Source extract >>
#####
Early in October of 2016, Chicago’s City Council voted to create two new offices for overseeing the Chicago police. COPA would replace IPRA, though it would keep the same administrator, newly named Chief of Administration Sharon Fairley. In addition, the Office of Inspector General would be given explicit authority to examine the police department’s data, policies, and procedures and review the entirety of the police oversight system.

2017, COPA launches:

In September of 2017, the Independent Police Review Authority officially became the Civilian Office of Police Accountability. The launch included a swearing-in ceremony for the COPA investigators and a review of IPRA/COPA achievements and future commitments.  A few weeks after the launch of COPA, the Chief Administrator Sharon Fairley announced she is considering a run for Illinois Attorney General.

What’s The Difference Between IPRA and COPA?

When City Council approved COPA’s legislation in 2016, it did not create a new function in police oversight. COPA continues to have largely the same basic jurisdiction and responsibilities, on paper, that IPRA had. However, in comparing the legislation, a few key differences do exist.

  1. COPA receives a larger and guaranteed budget.

    At the start of 2015 IPRA was budgeted for $8.45 million and 98 employees. IPRA and COPA together in 2017 were given $10.31 million and COPA, by law, is guaranteed to receive the equivalent of at least 1% of CPD’s appropriated budget in 2018. This increase in budget allowed an ongoing increase in staff from 98 in 2015 to 141 by 2018.

  2. COPA’s jurisdiction expanded, though to a relatively small extent.

    IPRA was empowered to investigate “domestic violence, excessive force, coercion, and verbal abuse,” and, “cases in which a department member discharges his or her firearm, stun gun, or taser in a manner which potentially could strike an individual,” as well as investigations into the death of individuals in police custody. COPA continues to have similar responsibilities but was given additional jurisdiction to investigate certain civil rights-related allegations.

  3. COPA’s ordinance nods toward more independence, flexibility, and transparency.

    Unlike IPRA, COPA has explicit access to all information in the possession of the police and other city departments in order to do its work regardless of its connection to a specific ongoing investigation. COPA’s ordinance also forces independence in the form of a ban on hiring investigators who served as sworn officers at CPD in the last five years. Like IPRA, COPA’s redacted investigative reports will be available to the public, COPA however, will be required to post those redacted reports to its website.

  4. Mediation

    Although its ordinance did not speak specifically to the use of mediation to resolve complaints against officers, IPRA reportedly relied heavily on the process. As a result, COPA’s ordinance includes a requirement that if mediation or other alternative resolutions outside of sustained investigations are pursued, then the person who made the complaint will be invited to participate. It also prevents complaints regarding serious injury and threats or use of domestic violence from being resolved outside of a full investigation. The expired collective bargaining agreement with the fraternal order of police seems to be at odds with some mediation restrictions, specifying that the parties at a the mediation table are the “accused Officer, with or without his or her Lodge representative, and a representative of IAD or IPRA.”

Just because the two offices look similar on paper, doesn’t mean they are. IPRA’s ordinance contained a lot more muscle than the office ever flexed, perhaps because the funding or the will just wasn’t there to do it. For example, IPRA always had the express authority to meet with community groups; it just didn’t so very often. COPA’s current administration has committed to more regular and sustained outreach. Before it became COPA, IPRA  had been posting audio and video from shootings and other incidents within 60 days and COPA has continued to carry through the city’s policy and provide archived information.
#####
Written instruction >>
Write out the Chicago police oversight passage word for word, everything from "In September of" down to "Illinois Attorney General.". The material has nothing to do with the Chicago police oversight passage.

Given information >>
#####
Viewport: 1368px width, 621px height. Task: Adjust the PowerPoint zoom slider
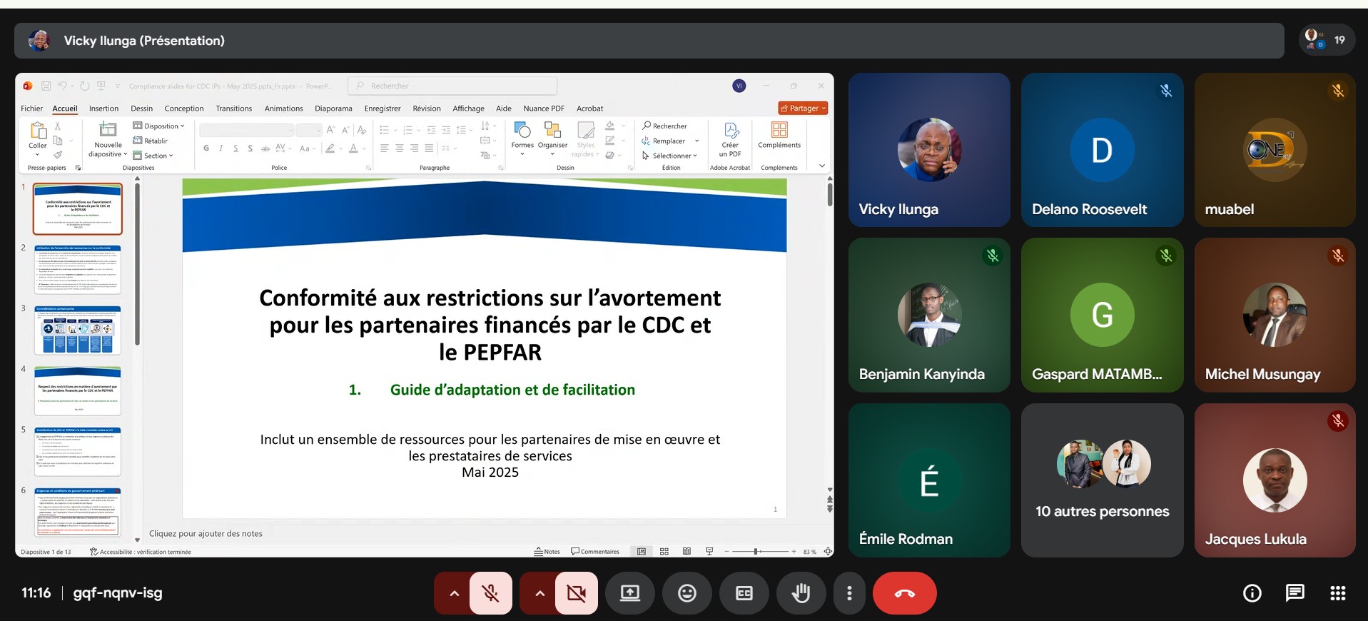coord(756,552)
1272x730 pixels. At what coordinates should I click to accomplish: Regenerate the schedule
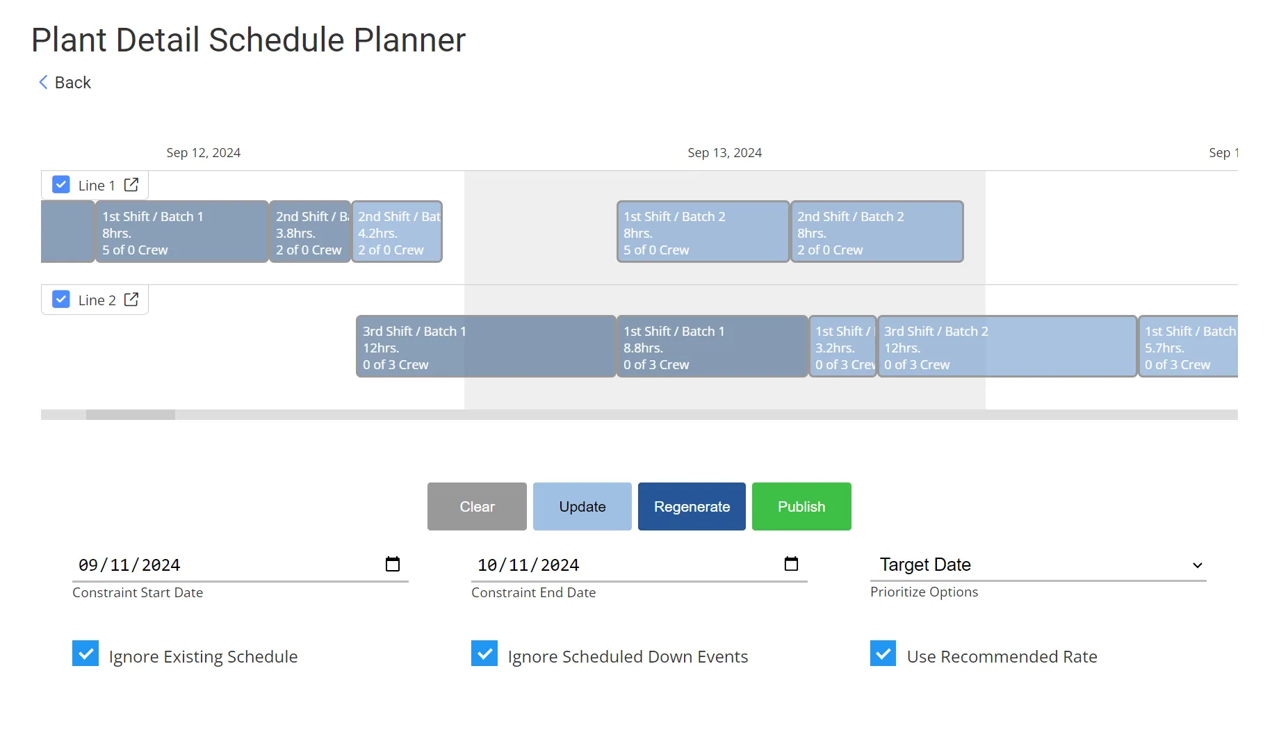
#####
Written answer >>
In September of 2017, the Independent Police Review Authority officially became the Civilian Office of Police Accountability. The launch included a swearing-in ceremony for the COPA investigators and a review of IPRA/COPA achievements and future commitments.  A few weeks after the launch of COPA, the Chief Administrator Sharon Fairley announced she is considering a run for Illinois Attorney General.